§ **To do**
What lines in the following entries hold the word "Silber"? Copy each one.

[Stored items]
________________________________________

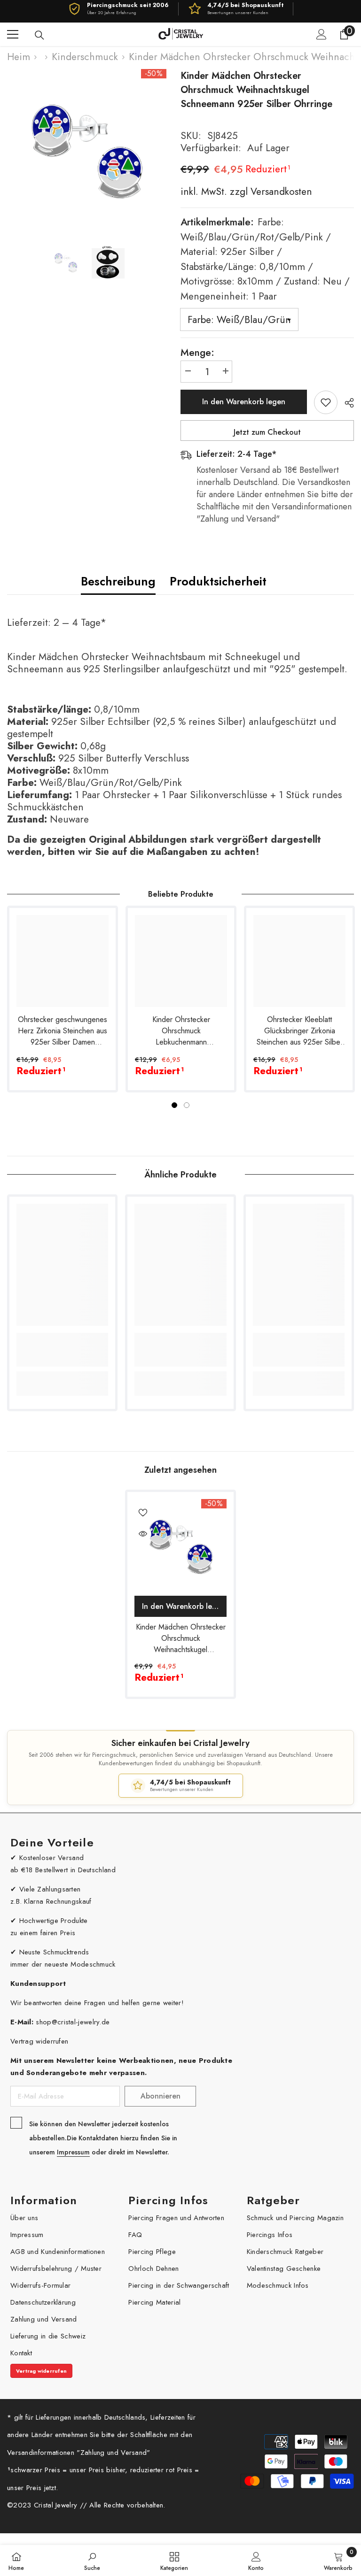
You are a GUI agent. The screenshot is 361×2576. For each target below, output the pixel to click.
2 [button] (186, 1105)
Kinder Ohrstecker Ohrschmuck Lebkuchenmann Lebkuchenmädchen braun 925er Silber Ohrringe (181, 1031)
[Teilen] (345, 403)
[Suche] (39, 35)
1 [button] (174, 1105)
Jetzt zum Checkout (267, 432)
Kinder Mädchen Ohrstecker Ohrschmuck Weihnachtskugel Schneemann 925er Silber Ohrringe (181, 1638)
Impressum (73, 2152)
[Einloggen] (321, 34)
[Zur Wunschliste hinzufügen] (325, 402)
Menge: (197, 352)
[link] (62, 1350)
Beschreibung (118, 581)
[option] (86, 148)
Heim (18, 57)
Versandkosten (280, 192)
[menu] (12, 34)
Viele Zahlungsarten (50, 1889)
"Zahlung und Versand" (113, 2452)
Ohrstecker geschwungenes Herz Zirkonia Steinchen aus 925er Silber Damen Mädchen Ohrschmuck (62, 1031)
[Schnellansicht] (142, 1533)
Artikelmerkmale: (265, 259)
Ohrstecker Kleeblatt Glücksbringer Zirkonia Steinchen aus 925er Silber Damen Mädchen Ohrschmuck (300, 1031)
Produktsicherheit (218, 581)
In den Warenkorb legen (243, 401)
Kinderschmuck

________________________________________

§ **Result of this exercise**
Kinder Ohrstecker Ohrschmuck Lebkuchenmann Lebkuchenmädchen braun 925er Silber Ohrringe (181, 1031)
Kinder Mädchen Ohrstecker Ohrschmuck Weihnachtskugel Schneemann 925er Silber Ohrringe (181, 1638)
Ohrstecker geschwungenes Herz Zirkonia Steinchen aus 925er Silber Damen Mädchen Ohrschmuck (62, 1031)
Ohrstecker Kleeblatt Glücksbringer Zirkonia Steinchen aus 925er Silber Damen Mädchen Ohrschmuck (300, 1031)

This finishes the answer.